Amidu reminds me of the popular story of the talents somewhere in the Bible. There was a triage of gifts that the Master gave to his servants. The one that received the lowest gift went to bury it in the sand, whereas all the others invested with theirs to make a profit. Amidu is the incompetent steward that buried all his resources and decided to return it to the Master unused.

And who is naïve enough to suppose that Amidu actually wanted to prosecute his cronies in the NDC? I doubt that he had any desire to pursue his comrades. In fact, he owed his allegiance to J.J. Rawlings whose wife also took a judgment debt of several millions of cedis based on a fraudulent claim against the government. He also knew about the Abacha gift to Rawlings which he did not find necessary to investigate. He knew about stark corruption within the NDC involving billions of cedis of which he turned a blind eye. He knew about double salaries of parliamentarians which he never investigated. Note that he did not prosecute a single person in the NDC for all the corrupt acts of that administration.

Even when this Airbus matter was referred to him by the sitting President, he demurred with the lame excuse that Ex-President John Mahama was standing for President and that his investigation would pose national security challenges. What about investigating him and clearing him of any corrupt deeds if indeed he was innocent. That would help his campaign? And if he is not innocent and wins the elections, what happens to the case? Is it then buried? What Amidu alleged was simply a coded expression for the untouchables within his own NDC party.

After all, if even little resources were given to Amidu, we expected him to do correspondingly a little in proportion to whatever he was given. But he did nothing. He stayed in his office for three whole years looking for excuses for doing nothing. What he did instead was to write copiously about everything and anything else except what he was actually supposed to do. And in this, he was very verbose indeed in the current gossip, insulting all his enemies and intimidating all these others who dared to challenge his authority.

If Amidu wanted to do his job, he would have found a way to do his job all right. After all, what do you need in order to prosecute wrongdoing? If I want to investigate a matter, I will simply invite a suspect in my small office to interview him; and thereafter interview witnesses to the case, and proceed to file charges whenever I discover culpability. After all, all these prosecutors of big cases we encounter in the courts here have small offices in which many of them gather to discuss cases with lawyers. In fact, they don’t even have their own personal offices as such: They gather in a rather small room where lawyers enter in twos or threes to discuss their clients’ cases. And so exactly what office space did Amidu need in order to prosecute anybody in Ghana? Did he have so many cases that he could not fit in his office? How many were these cases?

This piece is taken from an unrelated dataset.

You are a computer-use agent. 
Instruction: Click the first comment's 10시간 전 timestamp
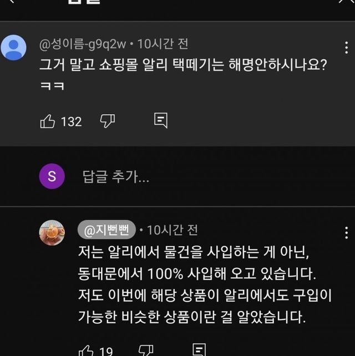coord(163,44)
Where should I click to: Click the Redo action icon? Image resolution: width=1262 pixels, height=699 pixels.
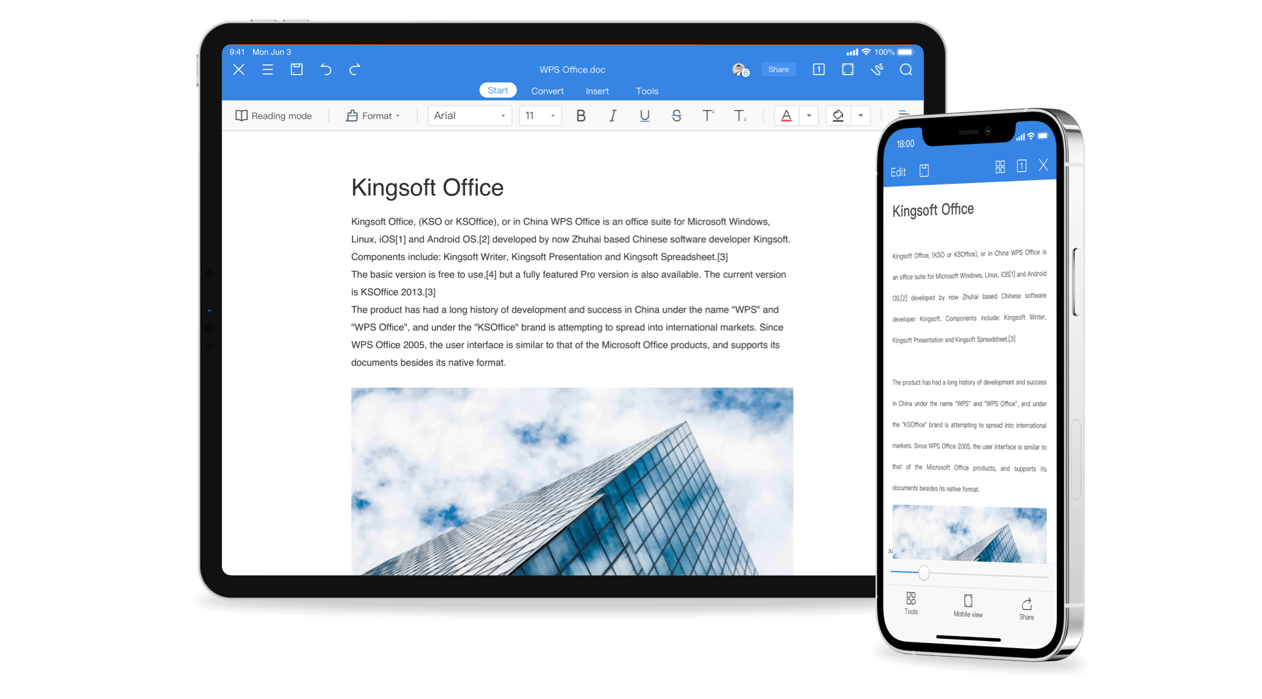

I think it was all a charade to renege on his duty. He had no clue what to do with his position and just dissipated all the excitement and goodwill which the President and the good people of Ghana vested in him. His real talent is to be an armchair critic forever. If anybody hires this man, he will show similar ineptitude, give flimsy excuses, undermine the corporate entity, betray his fiduciary trust, and sabotage the system altogether.

Caveat emptor to whoever hires incompetent Amidu. He is very toxic indeed!